From: "Tokunori Ikegami" <ikegami.t@gmail.com>
To: "'Sobon, Przemyslaw'" <psobon@amazon.com>,
"'Boris Brezillon'" <boris.brezillon@collabora.com>
Cc: keescook@chromium.org, joakim.tjernlund@infinera.com,
richard@nod.at, linux-kernel@vger.kernel.org,
marek.vasut@gmail.com, ikegami_to@yahoo.co.jp,
linux-mtd@lists.infradead.org, computersforpeace@gmail.com,
dwmw2@infradead.org, 'Liu Jian' <liujian56@huawei.com>
Subject: RE: Re: [PATCH] cfi: fix deadloop in cfi_cmdset_0002.c do_write_buffer
Date: Fri, 8 Feb 2019 23:23:59 +0900 [thread overview]
Message-ID: <149101d4bfb9$fdc5a330$f950e990$@gmail.com> (raw)
In-Reply-To: <632ed76bd3844ceab75066d1f30a7115@EX13D07UWA001.ant.amazon.com>
Hi Przemek-san,
Thank you so much for your explanation.
> I have seen a case myself where a value was written, chip changed
> state to "ready" but when I was reading the value was incorrect.
I also know the similar issues for the both buffer and word write.

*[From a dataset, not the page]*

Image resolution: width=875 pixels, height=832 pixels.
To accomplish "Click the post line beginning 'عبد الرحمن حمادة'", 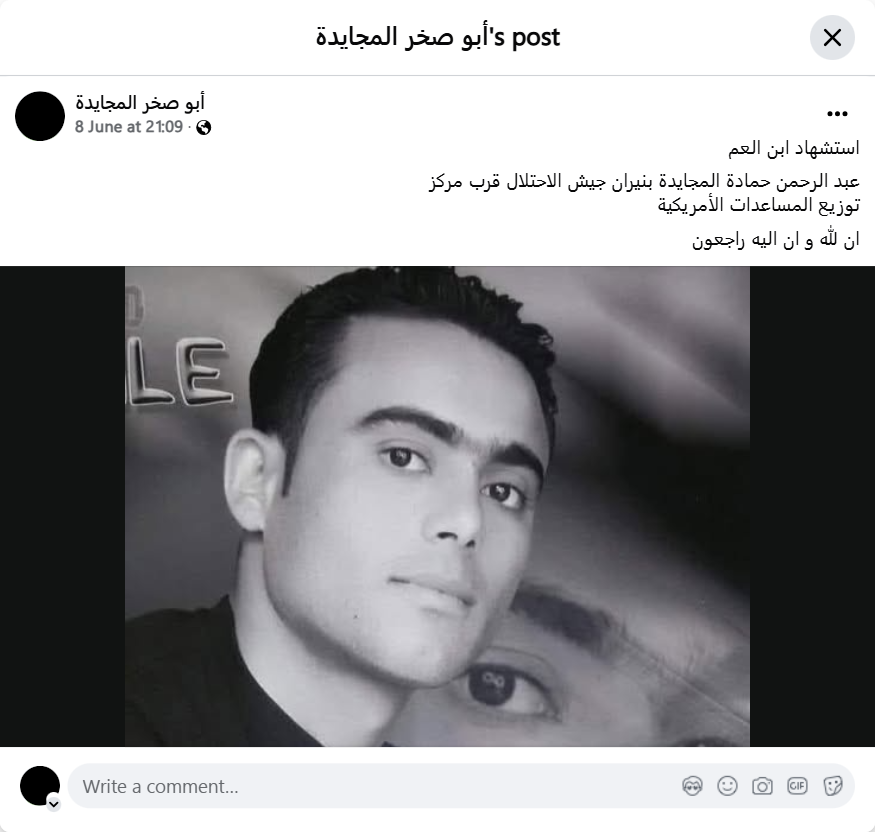I will tap(645, 182).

Both issues were able to reproduce the write error behavior.
Note: The word write issue is able to reproduce now also.
Those were resolved by using chip_good() instead to check the state.

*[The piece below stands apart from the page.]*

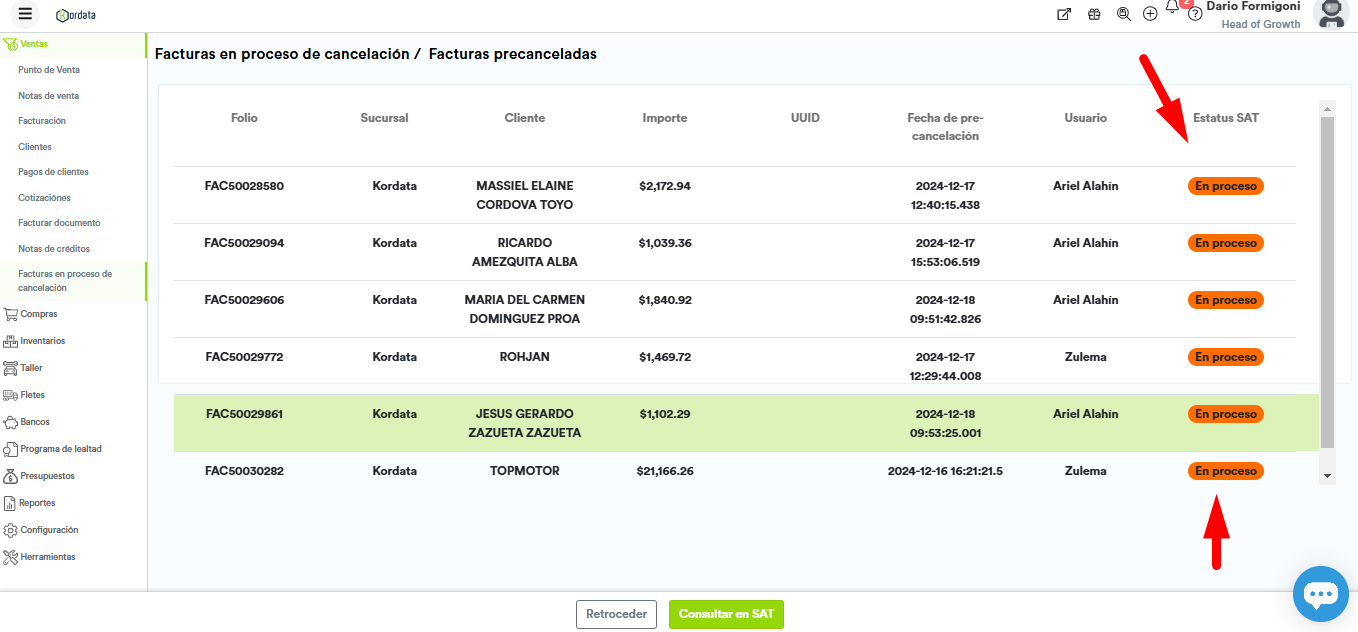Expand the Configuración sidebar section

point(48,530)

> This can happen as result of intermittent issue with flash. It is
> hard to fall into scenario when testing on limited number of devices
> but with large enough population you can see that.
If possible I would like to know the issue detail and its cause also.
> Another situation
> is when a flash chip reaches its maximum number of writes. So for
> example a chip is designed for 100k writes to a page. Once you
> reach that number of writes you can have invalid data written to
> flash but chip itself reports everything was good and switches to
> "ready" state.
Yes I see.
Regards,
Ikegami
> -----Original Message-----
> From: linux-mtd [mailto:linux-mtd-bounces@lists.infradead.org] On Behalf
> Of Sobon, Przemyslaw
> Sent: Friday, February 8, 2019 8:51 AM
> To: ikegami_to@yahoo.co.jp; Boris Brezillon
> Cc: keescook@chromium.org; marek.vasut@gmail.com;
> ikegami@allied-telesis.co.jp; richard@nod.at;
> linux-kernel@vger.kernel.org; joakim.tjernlund@infinera.com;
> linux-mtd@lists.infradead.org; computersforpeace@gmail.com;
> dwmw2@infradead.org; Liu Jian
> Subject: RE: Re: [PATCH] cfi: fix deadloop in cfi_cmdset_0002.c
> do_write_buffer
>
> Hi Ikegami,
>
> I have seen a case myself where a value was written, chip changed
> state to "ready" but when I was reading the value was incorrect.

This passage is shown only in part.